BP: One of the ideas your eerie ending calls up is the damage we can do when we interfere or attempt to interfere with another person’s consciousness. Could you talk about that?
LM: There’s a massive invasion of mental privacy in the offing. The leap from handheld devices we’re constantly holding to devices contained in the body isn’t that big—plus it’s unclear whether devices even need to be “implanted,” though I like that paranoid language, to intrude upon our minds in ways the species hasn’t seen before. We’re profiled wherever we go in the virtual world, constantly connected to inputs tailored to our preferences as consumers. And the stream of “new” information is nonrandom, since it’s customized by algorithms to fit preferences we’ve already expressed, which means we’re exposed, on a daily basis, to our own personal status quo—a constant reinforcement of what we were yesterday, last month, last year. This has been widely discussed but still not widely enough, because it stands to have a far-reaching impact on our capacity to learn, grow, or change. You might say the invasion has occurred without resistance: the eagle has landed. We’re being colonized. So far that’s seemed borderline trivial to many people, though a small minority is horrified. Or if not trivial at least a fair exchange; we’re exploited as consumers, but we feel we get convenience and ease in return. Streamlined access to information and products.
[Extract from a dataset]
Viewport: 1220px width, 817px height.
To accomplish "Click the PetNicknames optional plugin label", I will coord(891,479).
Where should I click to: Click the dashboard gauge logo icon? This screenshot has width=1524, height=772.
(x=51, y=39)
But tech is always finding new inroads. Where will we draw the line? It’s not clear we’ll draw any line at all. Selfhood is at risk. Individualism is already quaint.
BP: How do you work? When do you work? What totems, if any, are essential to your process?
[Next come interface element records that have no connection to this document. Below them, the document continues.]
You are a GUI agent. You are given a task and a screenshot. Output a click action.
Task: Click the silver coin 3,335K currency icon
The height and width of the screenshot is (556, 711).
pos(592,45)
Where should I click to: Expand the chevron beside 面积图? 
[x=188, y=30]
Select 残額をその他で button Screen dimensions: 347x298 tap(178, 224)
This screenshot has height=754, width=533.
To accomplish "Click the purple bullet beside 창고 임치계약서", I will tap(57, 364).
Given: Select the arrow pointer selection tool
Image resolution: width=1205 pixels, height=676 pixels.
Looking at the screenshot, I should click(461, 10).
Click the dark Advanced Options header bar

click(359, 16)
LM: No totems, except for the one with a keyboard and a screen. For the past decade or so I’ve had to write my fiction in small, snatched pieces of time, which I don’t recommend either for efficiency or peace of mind. I have a 30-hour-a-week day job and two children. No spouse. So no one would wish for my writing routine.
But if anyone’s looking for general tips, I’d say, stay single or at least stay childless; if you insist on procreation, find a stay-at-home partner wishing to do nothing but take care of your offspring, cook, clean, and as a bonus, if possible, possessing competence in the realms of carpentry, plumbing and electrical work. This is a tip for women in particular. Many men have already sussed it out, some of them centuries ago, and cleverly found such a partner, handily freeing them up to make their art.
I’ve discovered living in the country to be a plus. If you can telecommute, do it. City life is faster and harder. Life flashes by among the tall buildings.
BP: Who are your influences? Which of your contemporaries do you read, and/or which books are you excited about reading in the near future?
LM: I read opportunistically these days and tend to stop reading a book if I feel it’s not offering me enough pleasure or something new. I’d like to see more of the new.
BP: Is there a book you would kill to have written?
LM: No, I’m the nonviolent type. Though there may be one I’d be willing to die to write.
BP: What can you share about your next book, if anything?
LM: I’m working mostly on short stories now, for a change. There’s one inspired by Sid Vicious, one by Billy Bragg, one by the Marquis de Sade. De Sade has been a minor obsession since high school, when I did a presentation on him in my philosophy class. We had a great teacher who let us read anything, and I remember a handout I put together for my talk that contained passages from 120 Days of Sodom. It was mostly black rectangles, with the obscenities redacted.